Information achieves significant value only when it contributes to the achievement of important human purposes. We often contrast "information" with "data," with the latter missing the step of interpretation that gives meaning to "raw" material. But we need even more than information. We need "knowledge", which we take to be information of significant value for human purposes. Knowledge is information that has been sifted, selected, organized, verified, and vetted. Knowledge is information that has been assimilated into our activities and social structures in ways that advance our accomplishment of significant personal and social goals.

Knowledge Networks and Knowledge Technologies

The organization and interconnection of knowledge components leads to knowledge networks. Of course, knowledge networks precede modern computing and communication technology. Knowledge networking is an essential component of most social relationships, ranging from families and friendships to companies, professional organizations, and governments. Such social organizations play a critical role in sifting, selecting, organizing, verifying, and vetting the information that becomes knowledge, and in providing arenas for the actions that both manifest and communicate knowledge.

Knowledge technologies have long played a major role in shaping how we work together. Everyone knows that communication technologies like the telegraph and the telephone had profound impacts on knowledge work, making it possible to organize work in radically different ways.

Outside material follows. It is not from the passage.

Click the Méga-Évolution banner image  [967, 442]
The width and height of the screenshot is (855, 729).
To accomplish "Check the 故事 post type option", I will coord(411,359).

JoAnne Yates [5] described how a range of now familiar office technologies like carbon paper, the mimeograph machine, the typewriter, and the vertical file had profound impacts on the organization of group work. Indeed, from the mid nineteenth century to today emerging knowledge technologies have produced new forms of working together at a dizzying pace, and there is no slow-down in sight.

As information professionals we are of course interested in how knowledge networks are affected by the changes in information technologies. Those of us attending this symposium are brought together by a common interest in one of the most exciting forms of knowledge technology, digital libraries. However, digital libraries are just one of the kinds of knowledge technologies that are emerging, and it is important to understand the bigger arena of new knowledge technologies in order to understand how knowledge work will be advanced by even such a specific technology as digital libraries.

In our vision of knowledge technologies, articulated in an earlier paper [4], we propose that there are three interlinked kinds of capabilities that are needed:

Person-to-person technologies: these are those communication and computing technologies that link people with each other. Much that goes under the general title of groupware fits here.

Access to digital knowledge repositories: these are the wide array of stores of information and knowledge that we can access in order to accomplish our work. This refers to digital libraries and all manner of data bases and on-line information stores.

Remote access to the physical world: this refers to the capability to access and even interact with remote parts of the physical world. This might include such remote objects as scientific or engineering instruments, cameras, or various specialized manipulanda.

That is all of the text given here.